In Parliament one of his proudest achievements was the tabling of a Private Member's Bill, on safety in employment, with the support of a number of Labour MPs. In the event it was withdrawn when the Minister of Labour agreed to incorporate some of its points in the Labour government's future programme. A less happy experience was his censure by the Commons Committee of Privileges for a fight with a journalist whom he said had abused him as a Jew and a Communist, though the journalist was also censured.
Even if he had not become an MP Piratin's record would have ensured him a place in the party leadership. Born into an orthodox Jewish family, he began to have doubts about his father's religious beliefs as a schoolboy during the First World War. He was shaken when he saw that the Chief Rabbi of Germany was calling on Jews to fight in the Kaiser's army and the Chief Rabbi of the UK was calling on Jews to fight in the British army. It was abhorrent to think of one Jew fighting another.

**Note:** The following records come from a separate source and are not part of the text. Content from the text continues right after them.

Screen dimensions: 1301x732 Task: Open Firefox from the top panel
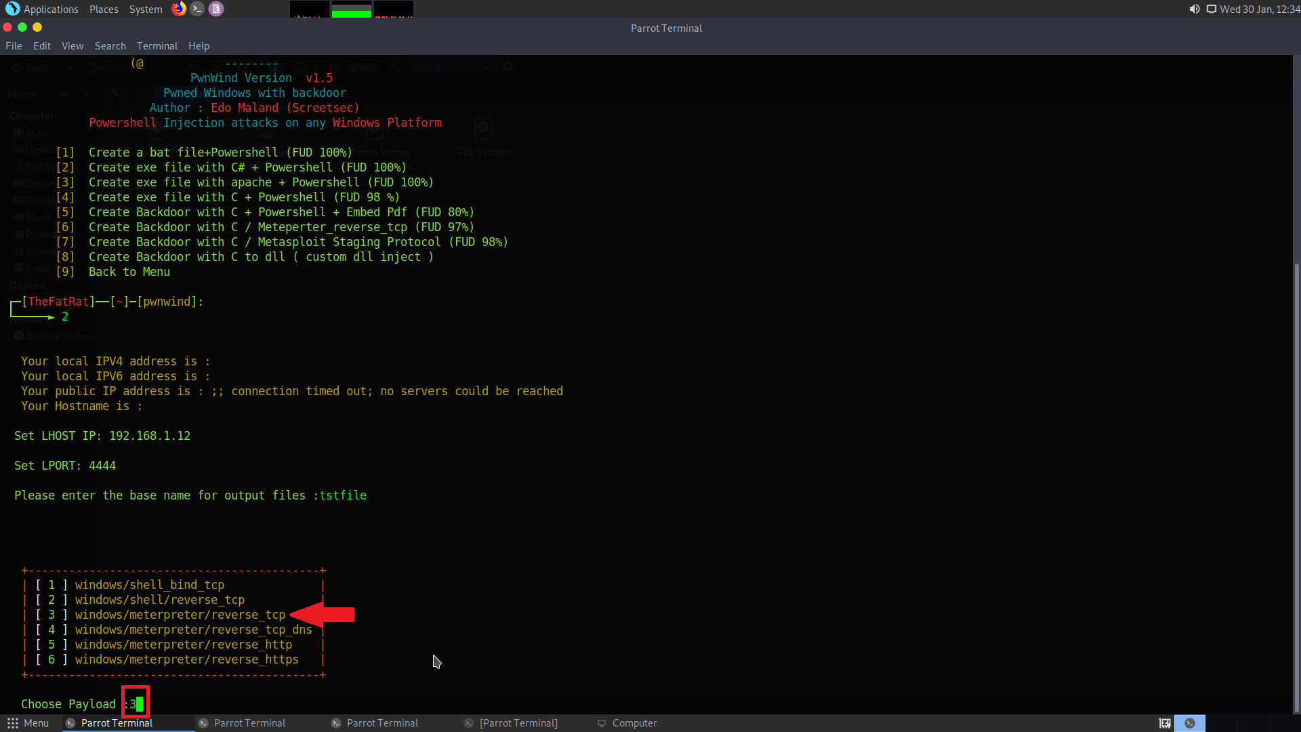178,9
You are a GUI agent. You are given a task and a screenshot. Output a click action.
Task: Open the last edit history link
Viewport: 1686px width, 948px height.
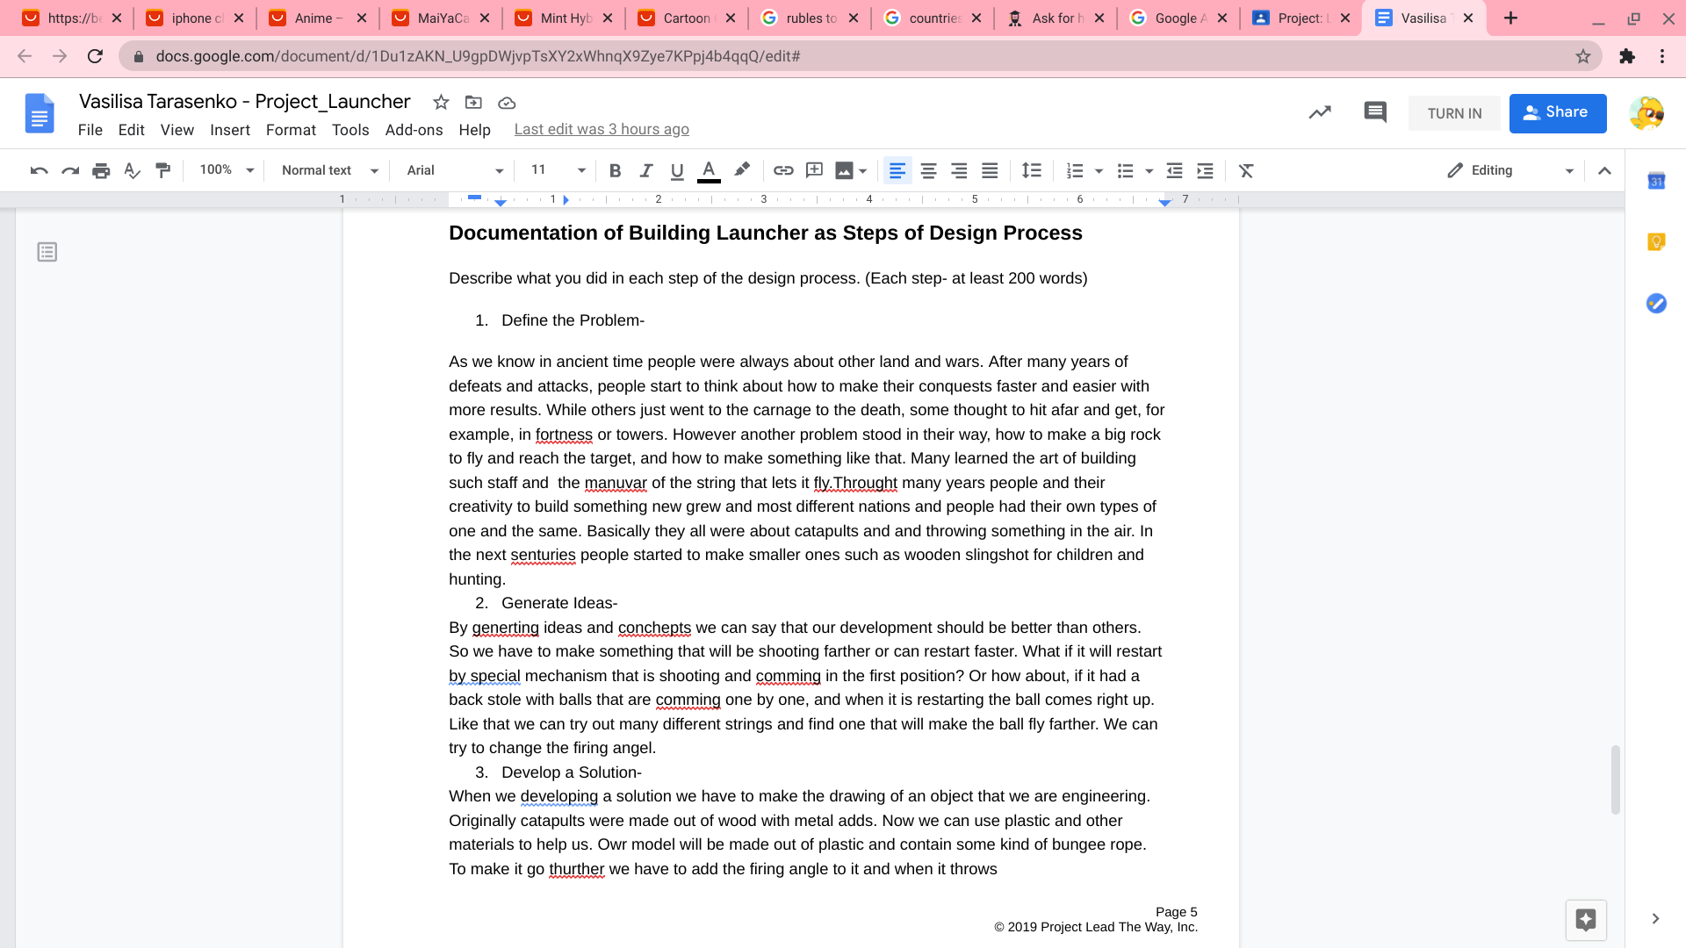coord(602,130)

The General Strike of 1926 and the hunger marches of the unemployed, combined with wide reading of books on social and political questions borrowed from the Whitechapel Library, further stimulated his interest in politics. He finally joined the Communist Party after the Mosley rally at Olympia on 7 June 1934, when hundreds of anti-Fascists were beaten up by the Blackshirts. "That night," he wrote in his 1951 memoir Our Flag Stays Red, "I was proud of the anti-Fascists, the working class, and particularly the Communist Party. I could have kicked myself for not being a member of a party whose lead I was so proud to follow." Then began a period of ceaseless activity as leader of Stepney's Communists. A major part of his work was helping tenants to organise for repairs and against evictions. The Stepney Tenants' Defence League won significant concessions for tenants, sometimes through threatening legal action, but more often by hitting the landlords where it hurt by rent strikes in which thousands took part.

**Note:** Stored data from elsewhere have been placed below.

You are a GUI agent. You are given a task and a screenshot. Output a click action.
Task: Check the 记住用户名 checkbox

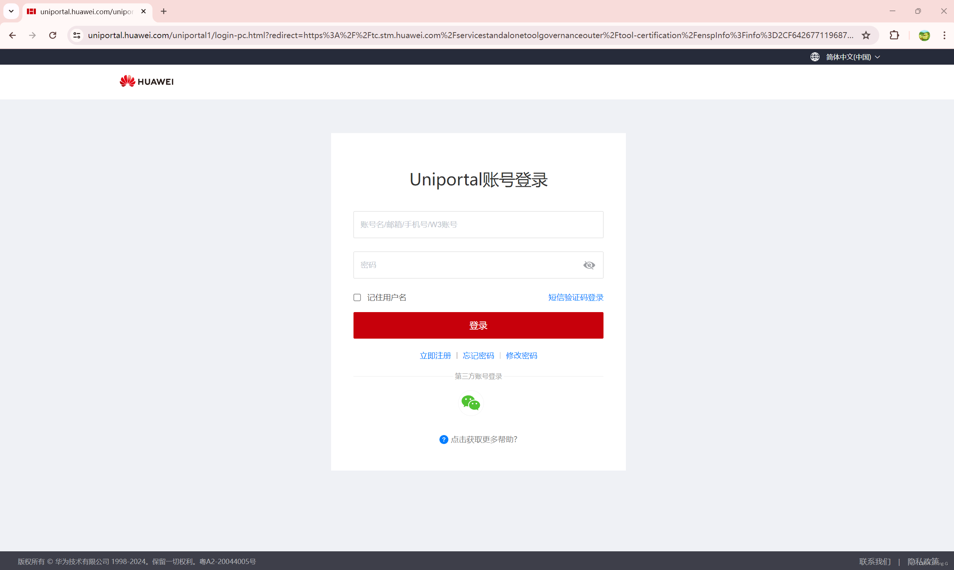[357, 297]
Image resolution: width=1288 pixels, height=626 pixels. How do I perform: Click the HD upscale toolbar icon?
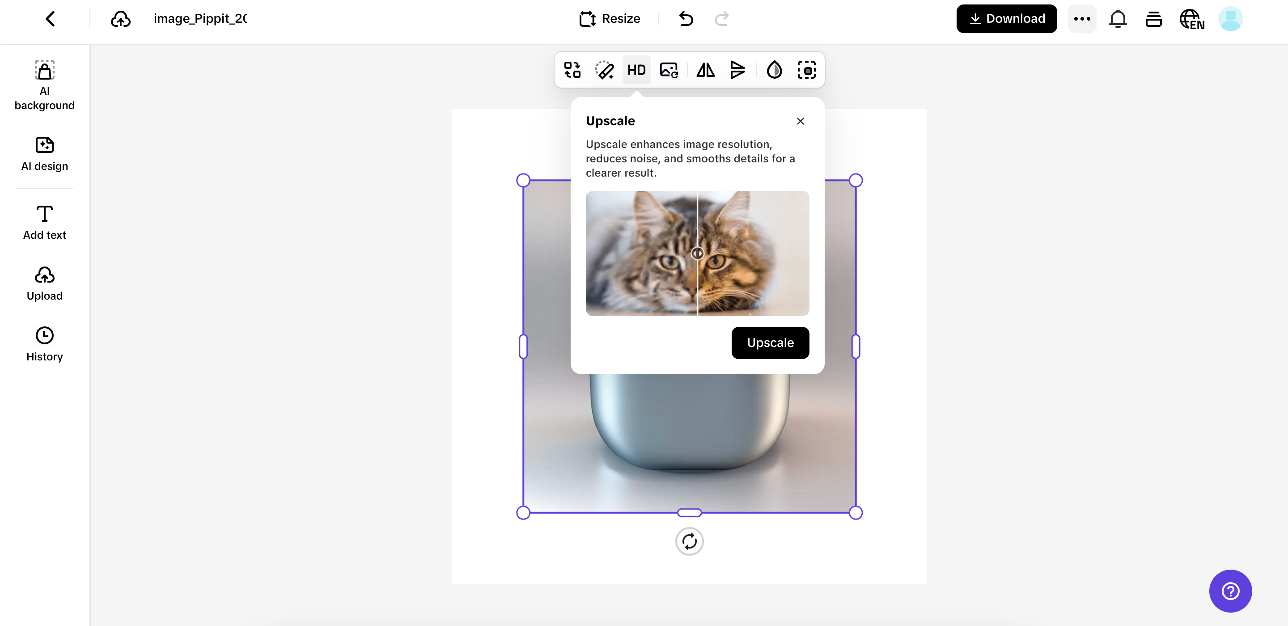[637, 70]
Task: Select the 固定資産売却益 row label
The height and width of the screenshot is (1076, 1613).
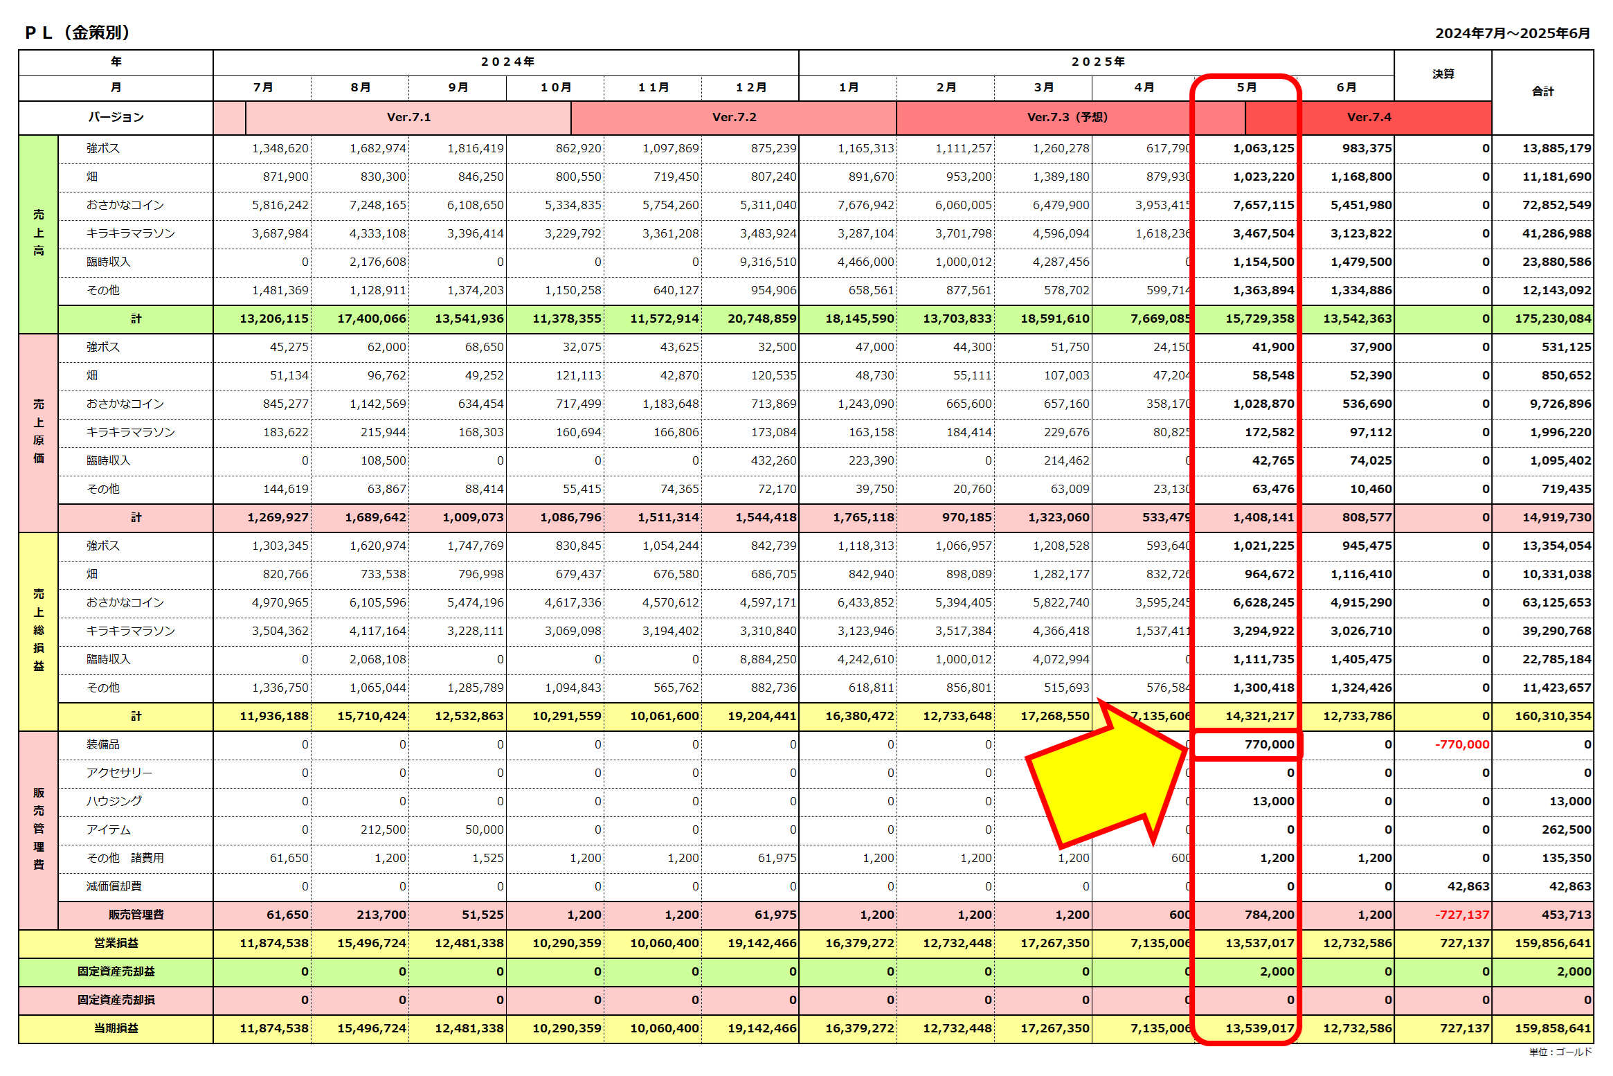Action: (x=116, y=971)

In the Second World War Piratin volunteered for the Royal Navy, but was refused entry, despite an appeal to the Home Secretary, Herbert Morrison. He became an air-raid warden, and was appalled by the conditions in the shelters for working people compared with those for the rich. To draw attention to the scandal he organised an invasion of the luxury shelter at the Savoy Hotel by 70 men, women and children. They demanded refreshments in the form of tea and bread and butter, but were told that the minimum charge for anything at the Savoy was 2s 6d. Eventually the waiters and management were persuaded to serve tea and bread and butter (on silver trays) at the Lyon's teashop price of 2d. The propaganda coup received wide publicity, followed shortly after by the party's challenge to the Government's refusal to open the tubes as shelters. The gates broken down when the air-raid sirens sounded, the Government gave way, the tubes were opened, refreshments and first-aid facilities provided and bunks installed.

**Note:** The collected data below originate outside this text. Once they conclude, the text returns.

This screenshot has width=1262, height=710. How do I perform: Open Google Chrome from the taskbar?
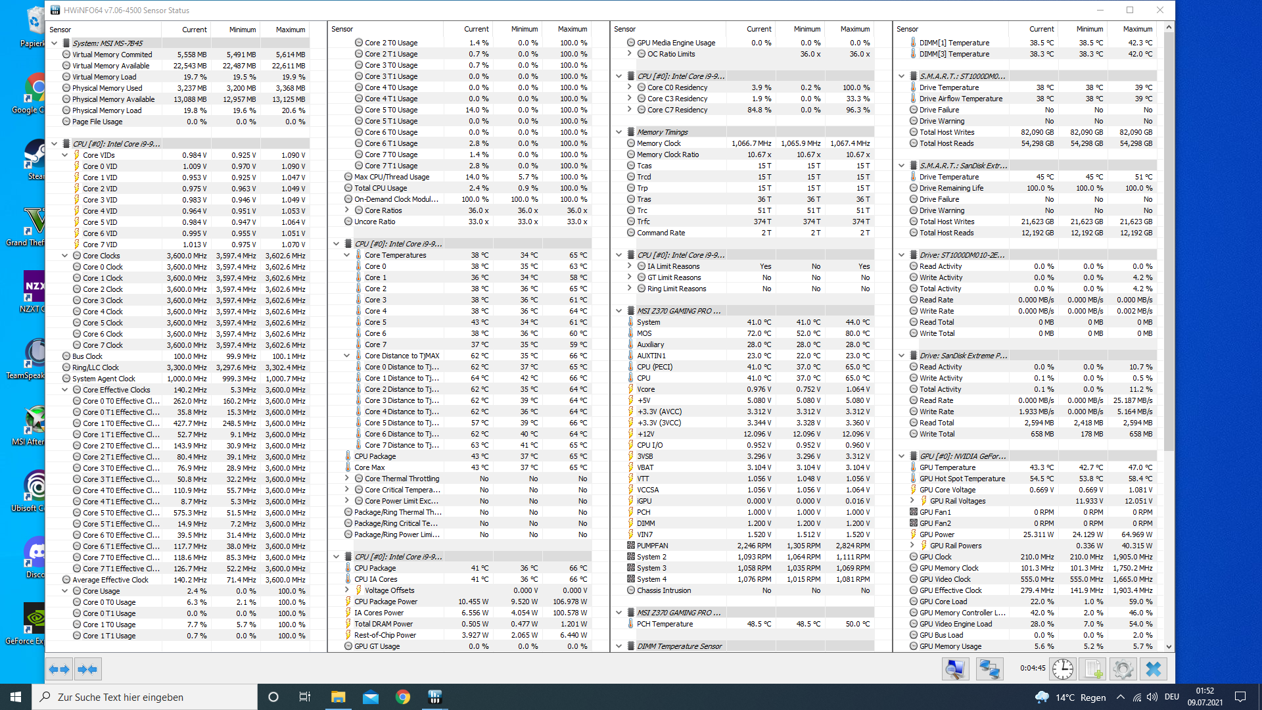pyautogui.click(x=402, y=697)
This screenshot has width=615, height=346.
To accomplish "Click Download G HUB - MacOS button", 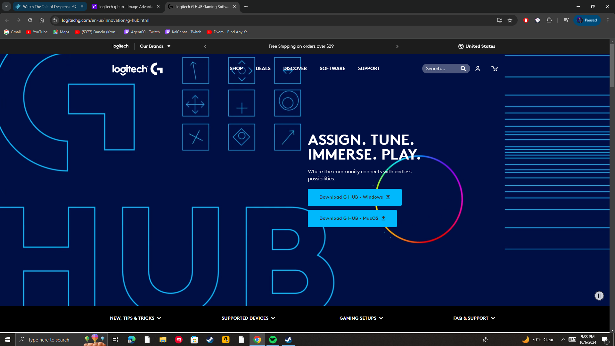I will (352, 218).
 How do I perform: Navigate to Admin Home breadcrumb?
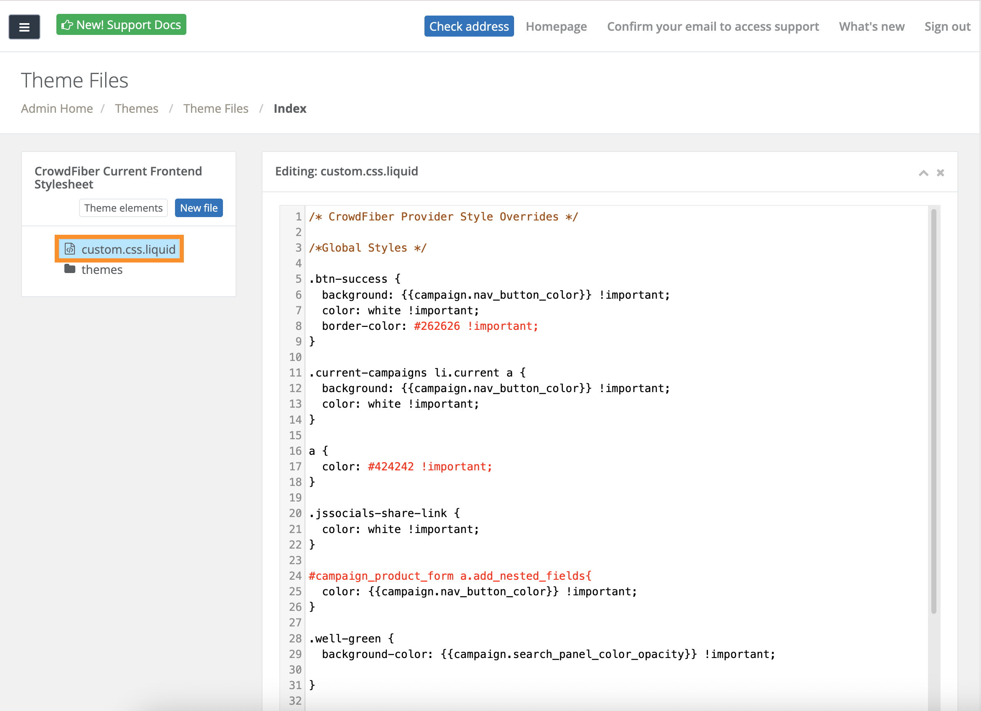tap(57, 109)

Later in the war Piratin became the Communist Party organiser in West Middlesex, playing a big part in increasing production in the arms and aircraft factories there, and greeted by the sentry on the door with "Good morning, Phil" when he went into meetings of the Communist Party group.
In 1950, as the Cold War intensified, both Piratin and Gallacher lost their seats. Piratin then became circulation manager of the Daily Worker, leaving in 1956 to go into business.
He remained in demand as a popular speaker at Communist gatherings, and historians, journalists and television and radio producers frequently interviewed him. After the Communist Party transformed itself into the Democratic Left he became a supporter of the new organisation.